2023-07-16 Bots crawling my sites

First day back home after a nice two week holiday in the mountains. I’m looking at my web server logs. 😠

I’m thinking about blocking all bots from my website. But where to start? How about this: Check the access.log file (I use Apache as my web server). If the User Agent Field contains the word “bot” that sounds like a candidate? Let’s see!

First, let’s pick 24h worth of log files.

grep ^alexschroeder /var/log/apache2/access.log.1 | wc -l
15875

This is yesterday’s log file and it has about 16k hits for my site.

perl -ne 'print "$1\n" if /"([^"]*bot[^"]*)"$/i' \
  < /var/log/apache2/access.log.1 \
  | sort | uniq -c | sort -n | tail

This takes a line from the access.log like this: `www.emacswiki.org:443 66.249.64.38 - - [16/Jul/2023:00:00:44 +0200] "GET /emacs/SmtpAuth HTTP/1.1" 200 11056 "-" "Mozilla/5.0 (compatible; Googlebot/2.1; +http://www.google.com/bot.html)"` and checks if the last thing in double quotes contains the word “bot”.

Manually massaging the last ten results:

26 Pleroma
36 DataForSeoBot 😒
47 Gwene
50 DotBot → Moz → SEO 😒
84 Googlebot-Image 😒
139 YandexBot 😒
189 Googlebot 😒
254 bingbot 😒
333 Googlebot 😒

Gwene has is a RSS to News thing but also has Googlebot in its name? Weird!
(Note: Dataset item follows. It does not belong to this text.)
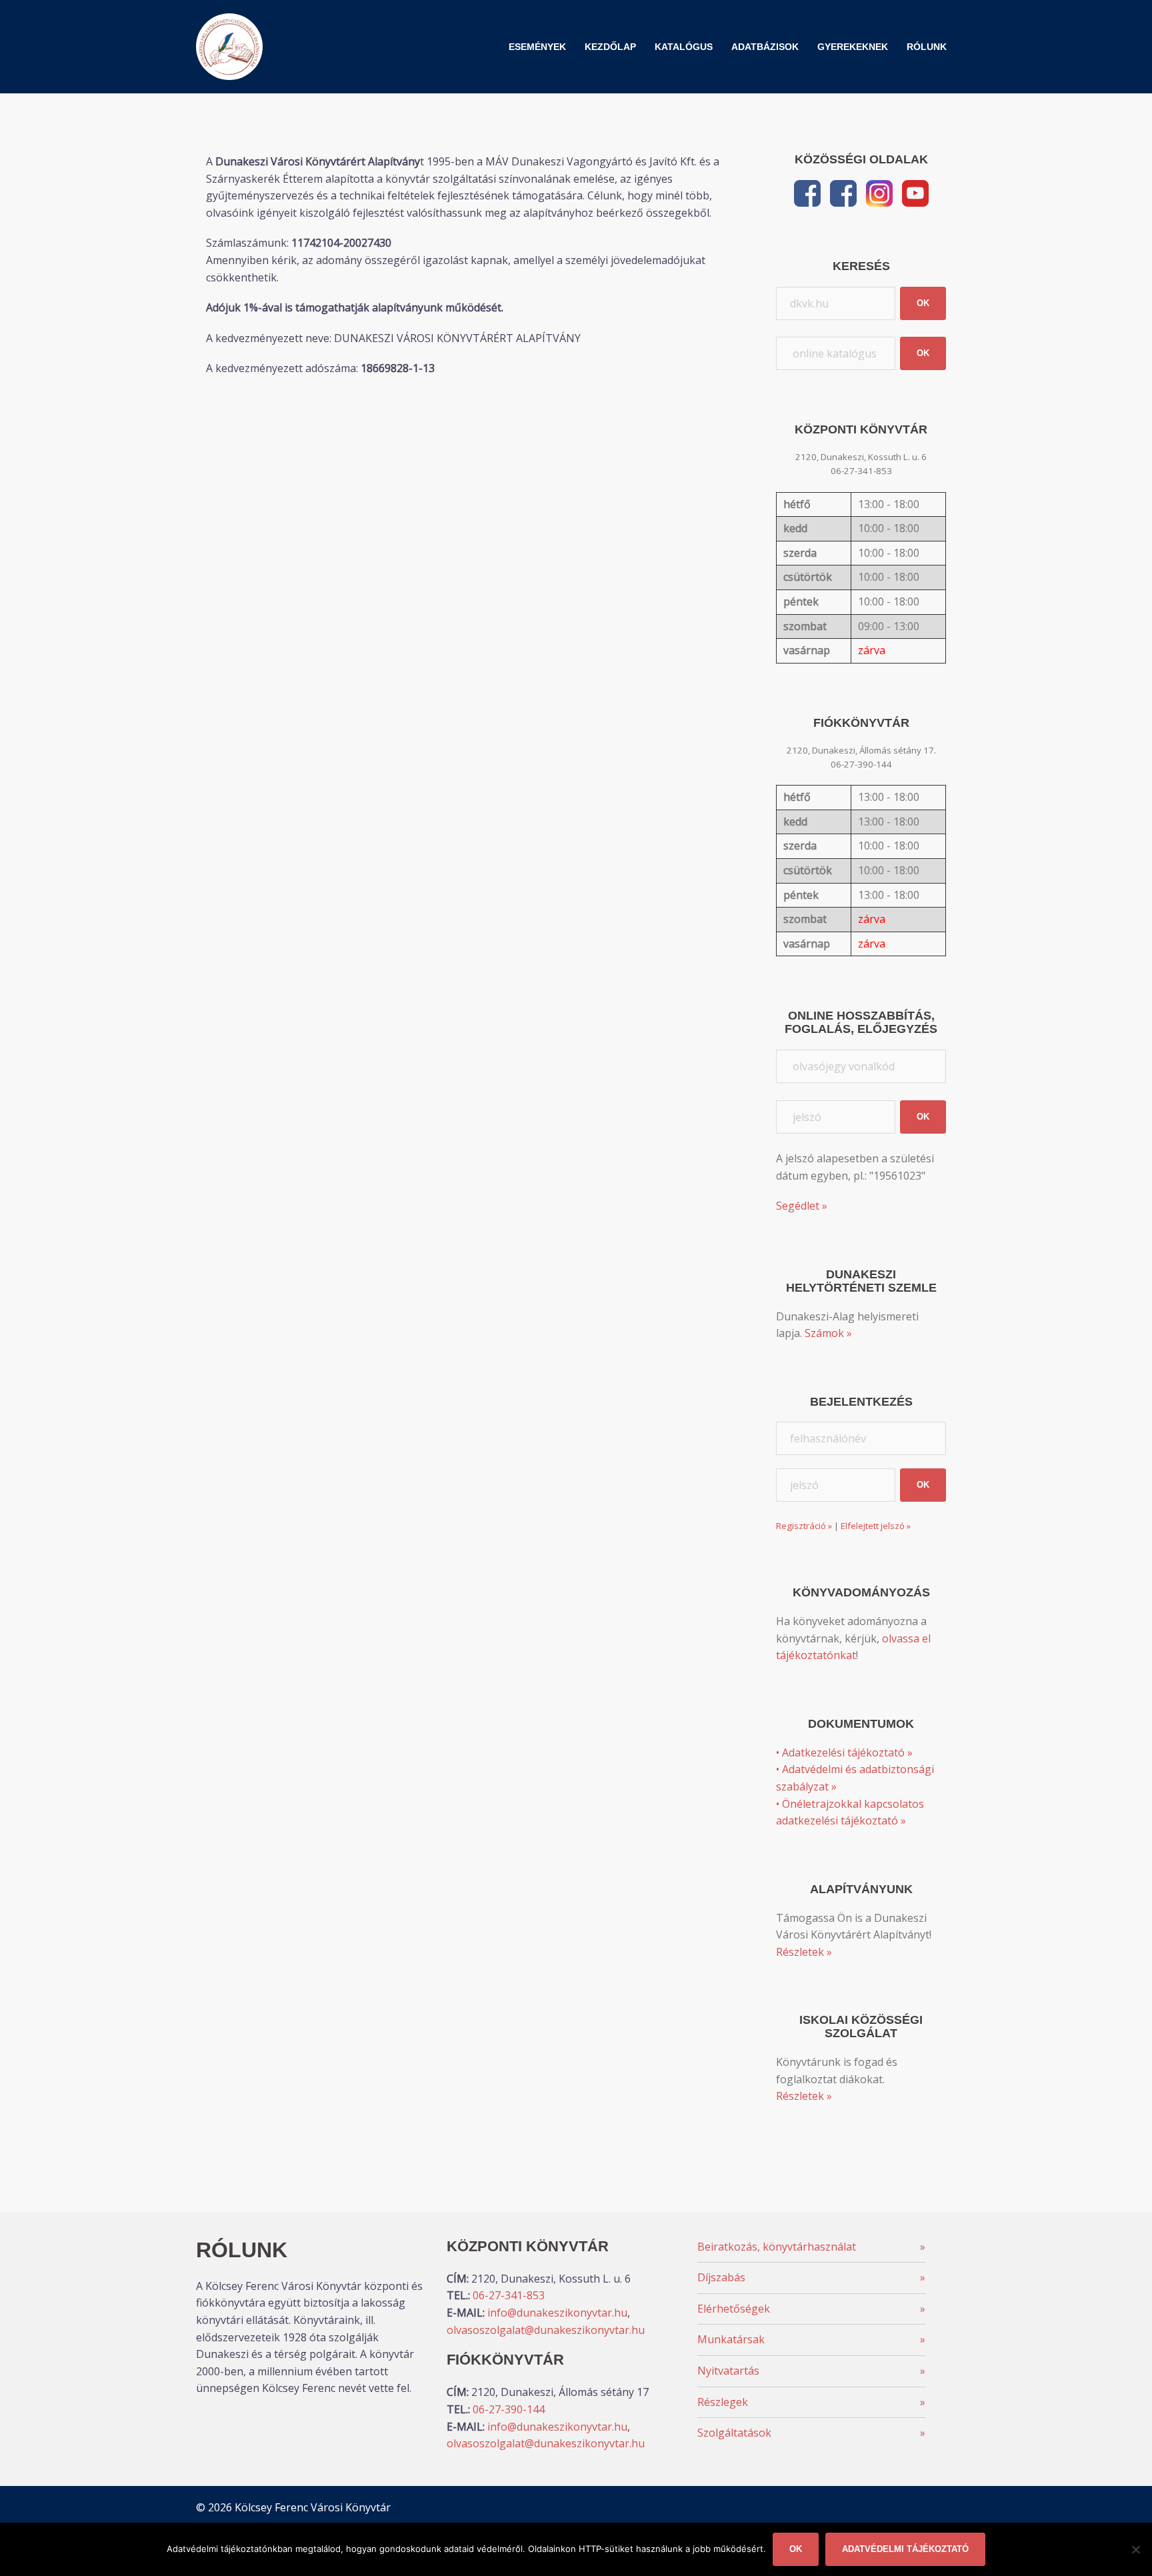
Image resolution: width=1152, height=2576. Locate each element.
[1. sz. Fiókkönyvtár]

I’m already blocking all Pleroma, Mastodon and Friendica because of the useless previews they try to generate, but the hits still count, of course.

RewriteEngine on
# Fediverse instances asking for previews: protect the expensive endpoints
RewriteCond %{REQUEST_URI} /(wiki|cgit|download|food|paper|hug|helmut|input|korero|check|radicale|say|mojo|software)
RewriteCond %{HTTP_USER_AGENT} Mastodon|Friendica|Pleroma [nocase]
# then it's forbidden
RewriteRule ^(.*)$ - [forbidden,last]

What’s weird is when I group by all my websites. I have about 163k hits for that log file I am looking at. If I count and group per site:

perl -ne 'print "$1 $2\n" if /^([^:]*).*"([^"]*bot[^"]*)"$/i' \
  < /var/log/apache2/access.log.1 \
  | sort | uniq -c | sort -n | tail

The last ten results, massaged:

592 campaignwiki.org Googlebot 😒
694 www.emacswiki.org YandexBot 😒
729 flying-carpet.ch MJ12bot 😒
959 www.emacswiki.org Gwene 😒
1737 www.emacswiki.org magpie-crawler 😒
1951 www.emacswiki.org bingbot 😒
2198 www.emacswiki.org Googlebot 😒
2807 www.emacswiki.org Googlebot 😒
2878 www.emacswiki.org EyeMonIT Uptime Bot 😒
13728 www.emacswiki.org SeekportBot 😒

So much shit that needs blocking!

OK, I don’t feel like manually editing the result list any more. And I don’t feel like looking at bot that I’m already blocking. The following checks that the log line contains a 200 surrounded by spaces (meaning an “OK” status response instead of some sort of error code), and it extracts the word containing “bot” and print it.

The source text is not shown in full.